According to Tejarat News, the total stock index climbed more than 15,000 units today after two days of downtrend. Eventually it reached the range of one million and 474 thousand units.

Vahid Nekouei, a capital market expert, says in an interview with Tejarat News: The total stock market index had reached 1,575,000 units in mid-September last year. But then it fell with four consecutive declines and the index could not reach its previous range.

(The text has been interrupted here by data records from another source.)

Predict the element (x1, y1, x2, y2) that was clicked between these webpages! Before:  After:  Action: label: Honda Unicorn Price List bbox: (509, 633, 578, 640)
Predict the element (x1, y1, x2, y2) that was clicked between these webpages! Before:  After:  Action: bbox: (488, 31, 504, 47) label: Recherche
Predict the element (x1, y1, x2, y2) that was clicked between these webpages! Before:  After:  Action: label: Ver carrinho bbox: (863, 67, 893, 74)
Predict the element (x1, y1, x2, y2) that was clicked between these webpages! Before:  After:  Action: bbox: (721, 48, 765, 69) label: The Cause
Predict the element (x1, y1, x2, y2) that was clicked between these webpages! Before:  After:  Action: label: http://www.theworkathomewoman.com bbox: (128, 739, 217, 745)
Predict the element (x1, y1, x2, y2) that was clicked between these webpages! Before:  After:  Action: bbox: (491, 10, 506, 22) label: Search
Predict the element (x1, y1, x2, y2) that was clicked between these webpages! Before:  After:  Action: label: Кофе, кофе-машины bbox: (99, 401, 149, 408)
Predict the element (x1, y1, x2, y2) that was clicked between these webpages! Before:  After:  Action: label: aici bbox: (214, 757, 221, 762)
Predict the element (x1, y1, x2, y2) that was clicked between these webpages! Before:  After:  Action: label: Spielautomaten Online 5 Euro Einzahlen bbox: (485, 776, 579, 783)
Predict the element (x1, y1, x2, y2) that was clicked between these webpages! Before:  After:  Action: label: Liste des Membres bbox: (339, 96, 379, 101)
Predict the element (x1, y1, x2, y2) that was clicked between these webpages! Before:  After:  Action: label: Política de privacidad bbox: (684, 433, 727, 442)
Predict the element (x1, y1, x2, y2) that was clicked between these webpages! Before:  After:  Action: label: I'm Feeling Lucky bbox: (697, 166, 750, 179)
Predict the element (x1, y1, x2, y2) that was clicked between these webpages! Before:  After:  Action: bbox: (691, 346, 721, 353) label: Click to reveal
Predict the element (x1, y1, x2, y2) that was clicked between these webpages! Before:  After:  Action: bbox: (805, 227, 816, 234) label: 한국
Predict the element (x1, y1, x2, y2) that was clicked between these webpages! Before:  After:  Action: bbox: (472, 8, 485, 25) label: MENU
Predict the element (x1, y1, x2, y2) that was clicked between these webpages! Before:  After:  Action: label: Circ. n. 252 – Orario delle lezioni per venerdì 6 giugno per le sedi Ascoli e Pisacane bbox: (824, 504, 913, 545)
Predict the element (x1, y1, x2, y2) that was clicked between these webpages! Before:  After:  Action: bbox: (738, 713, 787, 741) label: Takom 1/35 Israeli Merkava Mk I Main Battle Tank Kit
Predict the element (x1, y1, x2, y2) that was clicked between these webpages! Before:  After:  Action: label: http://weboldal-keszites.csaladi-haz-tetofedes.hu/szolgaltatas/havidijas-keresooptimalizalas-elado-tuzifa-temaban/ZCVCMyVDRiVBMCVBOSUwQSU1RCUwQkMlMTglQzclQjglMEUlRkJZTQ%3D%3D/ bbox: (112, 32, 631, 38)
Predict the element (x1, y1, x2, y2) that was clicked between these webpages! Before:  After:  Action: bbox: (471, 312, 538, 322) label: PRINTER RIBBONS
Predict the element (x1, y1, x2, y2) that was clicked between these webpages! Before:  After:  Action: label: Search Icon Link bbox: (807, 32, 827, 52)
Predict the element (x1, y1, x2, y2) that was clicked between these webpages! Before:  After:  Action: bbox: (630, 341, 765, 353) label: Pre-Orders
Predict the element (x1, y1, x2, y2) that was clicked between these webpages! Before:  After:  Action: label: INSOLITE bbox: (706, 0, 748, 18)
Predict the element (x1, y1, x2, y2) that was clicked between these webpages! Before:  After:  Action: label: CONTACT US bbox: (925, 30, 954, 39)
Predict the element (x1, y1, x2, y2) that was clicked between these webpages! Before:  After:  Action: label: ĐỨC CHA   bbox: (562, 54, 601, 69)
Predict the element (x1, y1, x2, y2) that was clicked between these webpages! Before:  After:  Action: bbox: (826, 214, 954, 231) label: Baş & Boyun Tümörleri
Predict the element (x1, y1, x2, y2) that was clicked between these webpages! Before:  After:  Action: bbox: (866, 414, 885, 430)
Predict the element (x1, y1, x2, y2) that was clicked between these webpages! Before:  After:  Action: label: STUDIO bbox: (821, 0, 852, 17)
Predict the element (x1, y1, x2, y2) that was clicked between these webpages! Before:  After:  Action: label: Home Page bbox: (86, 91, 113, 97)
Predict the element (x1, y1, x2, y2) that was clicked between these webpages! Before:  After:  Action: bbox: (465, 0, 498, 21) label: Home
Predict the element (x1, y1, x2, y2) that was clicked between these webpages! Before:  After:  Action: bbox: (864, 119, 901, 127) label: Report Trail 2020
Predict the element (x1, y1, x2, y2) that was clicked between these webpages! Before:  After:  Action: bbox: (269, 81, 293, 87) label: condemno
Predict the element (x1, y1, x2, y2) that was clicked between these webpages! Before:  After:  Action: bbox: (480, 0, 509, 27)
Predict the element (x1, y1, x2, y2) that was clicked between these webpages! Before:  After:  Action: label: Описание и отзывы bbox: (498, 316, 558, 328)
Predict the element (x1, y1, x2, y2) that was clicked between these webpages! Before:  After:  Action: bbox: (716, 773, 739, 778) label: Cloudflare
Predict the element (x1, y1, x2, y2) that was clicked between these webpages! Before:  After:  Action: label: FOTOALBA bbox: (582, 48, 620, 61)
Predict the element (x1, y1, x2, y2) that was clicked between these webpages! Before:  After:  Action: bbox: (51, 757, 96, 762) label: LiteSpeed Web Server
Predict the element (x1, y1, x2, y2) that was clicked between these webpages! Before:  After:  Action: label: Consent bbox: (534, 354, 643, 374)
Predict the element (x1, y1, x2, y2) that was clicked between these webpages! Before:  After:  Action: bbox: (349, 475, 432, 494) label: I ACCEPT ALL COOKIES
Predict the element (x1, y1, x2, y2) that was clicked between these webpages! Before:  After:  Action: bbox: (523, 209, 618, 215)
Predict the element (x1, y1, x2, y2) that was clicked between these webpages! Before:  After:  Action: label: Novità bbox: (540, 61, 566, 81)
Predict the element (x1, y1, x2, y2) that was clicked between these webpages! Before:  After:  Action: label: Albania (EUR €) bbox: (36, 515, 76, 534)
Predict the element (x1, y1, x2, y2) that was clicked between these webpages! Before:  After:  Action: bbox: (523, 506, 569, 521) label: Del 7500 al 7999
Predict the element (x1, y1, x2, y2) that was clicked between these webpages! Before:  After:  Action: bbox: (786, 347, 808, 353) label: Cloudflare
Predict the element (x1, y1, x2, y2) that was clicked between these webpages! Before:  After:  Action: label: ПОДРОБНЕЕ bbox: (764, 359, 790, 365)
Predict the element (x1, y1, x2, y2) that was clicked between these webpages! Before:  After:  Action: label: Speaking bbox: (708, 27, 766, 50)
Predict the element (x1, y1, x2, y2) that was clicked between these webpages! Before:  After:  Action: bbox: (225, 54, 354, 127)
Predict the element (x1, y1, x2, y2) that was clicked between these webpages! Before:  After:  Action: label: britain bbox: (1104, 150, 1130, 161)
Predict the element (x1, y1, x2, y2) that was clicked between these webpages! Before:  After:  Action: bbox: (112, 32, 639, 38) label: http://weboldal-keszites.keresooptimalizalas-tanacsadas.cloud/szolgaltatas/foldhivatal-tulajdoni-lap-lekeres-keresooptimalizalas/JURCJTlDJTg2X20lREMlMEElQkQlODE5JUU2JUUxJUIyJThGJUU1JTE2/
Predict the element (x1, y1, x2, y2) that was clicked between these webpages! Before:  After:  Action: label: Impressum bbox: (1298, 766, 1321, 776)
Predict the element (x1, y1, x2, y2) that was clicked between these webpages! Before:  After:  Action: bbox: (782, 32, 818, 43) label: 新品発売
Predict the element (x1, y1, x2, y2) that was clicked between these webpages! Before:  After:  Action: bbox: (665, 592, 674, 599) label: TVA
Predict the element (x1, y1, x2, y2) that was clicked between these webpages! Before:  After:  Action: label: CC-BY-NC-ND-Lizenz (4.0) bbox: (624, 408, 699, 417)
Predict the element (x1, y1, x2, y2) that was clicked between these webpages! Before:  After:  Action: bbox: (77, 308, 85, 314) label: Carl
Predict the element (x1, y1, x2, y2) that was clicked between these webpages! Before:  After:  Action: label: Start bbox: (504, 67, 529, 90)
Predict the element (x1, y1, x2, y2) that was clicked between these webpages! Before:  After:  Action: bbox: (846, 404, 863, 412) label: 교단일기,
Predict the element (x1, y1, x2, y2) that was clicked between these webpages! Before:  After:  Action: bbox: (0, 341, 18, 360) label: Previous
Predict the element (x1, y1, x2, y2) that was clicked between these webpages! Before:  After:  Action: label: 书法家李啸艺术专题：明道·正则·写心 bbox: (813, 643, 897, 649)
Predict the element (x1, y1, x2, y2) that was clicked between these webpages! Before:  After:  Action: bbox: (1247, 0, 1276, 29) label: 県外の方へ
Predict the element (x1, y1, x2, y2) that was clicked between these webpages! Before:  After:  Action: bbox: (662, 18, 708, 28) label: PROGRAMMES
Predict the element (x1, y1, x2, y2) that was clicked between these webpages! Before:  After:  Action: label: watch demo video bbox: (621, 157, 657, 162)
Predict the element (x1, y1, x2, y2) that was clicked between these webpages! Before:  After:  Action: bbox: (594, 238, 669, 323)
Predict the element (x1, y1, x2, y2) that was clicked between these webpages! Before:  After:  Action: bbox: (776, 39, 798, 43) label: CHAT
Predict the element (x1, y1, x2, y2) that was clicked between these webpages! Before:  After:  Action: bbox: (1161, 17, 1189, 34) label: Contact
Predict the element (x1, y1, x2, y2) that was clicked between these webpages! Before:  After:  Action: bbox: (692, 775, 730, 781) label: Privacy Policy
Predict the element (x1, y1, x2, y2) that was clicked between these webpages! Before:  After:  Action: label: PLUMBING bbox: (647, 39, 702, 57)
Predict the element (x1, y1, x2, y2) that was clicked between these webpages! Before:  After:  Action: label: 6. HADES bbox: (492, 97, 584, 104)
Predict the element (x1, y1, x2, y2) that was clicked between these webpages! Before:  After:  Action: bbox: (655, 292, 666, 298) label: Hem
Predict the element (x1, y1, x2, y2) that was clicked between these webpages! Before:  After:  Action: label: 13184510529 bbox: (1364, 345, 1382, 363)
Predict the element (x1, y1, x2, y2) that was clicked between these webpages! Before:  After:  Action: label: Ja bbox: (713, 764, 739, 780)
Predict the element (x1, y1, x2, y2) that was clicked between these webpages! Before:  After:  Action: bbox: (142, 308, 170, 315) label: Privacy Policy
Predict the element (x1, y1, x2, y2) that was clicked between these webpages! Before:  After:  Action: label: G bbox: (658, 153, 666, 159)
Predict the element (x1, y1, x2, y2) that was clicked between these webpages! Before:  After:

He continues: “Finally, in February, the total stock market index reached a limited one million and 280 thousand units.” After that, it started a new upward movement and reached one million and 340 thousand units. But it remained in that range until the last days of the year, and the recent ascent began, and finally reached 1,471,000 units on April 7th. The last three uptrends were from 1,207,000 units to 1,471,000 units.

Stock market reaction to car stocks

Nekouei explains: “According to the technical analysis, the total and balanced index can be technically corrected after three waves of ascent and reaching the intersection of several resistance levels.” However, the overall index and the stock market homogeneity index have reached the limits from which we expect correction. But from the point of view of the board and the sentimental analysis of the stock market, it reacts more to the good news. Currently, the market pays more attention to market leaders. After the events of the automobile group, the block transfer of Saipa and Khodro shares increased the per capita purchases of these symbols rapidly.

The capital market expert states: The entry of money into certain codes, which is ambiguous, shows that certain people intend to invest with specific purposes. The market does not seem to have any particular concerns. The food and pharmaceutical groups will pass this reform well, although they can be considered for eliminating the preferred currency. However, the government’s lack of transparency in announcing pricing policies and the president’s emphasis on controlling prices and not raising the selling rate increased the risk of buying these shares.

“Due to the effects of the Russia-Ukraine war, demand for oil and goods is projected to be high for another 18 months,” Nekouei concluded. The refining and commodity-oriented group are also worth considering. Overall, it seems that despite the good demand in the market. The inflow of money in the market and the increase in the volume of daily trades is not far from the resistance of 1,490, and the market has not much to worry about and improve in the current situation.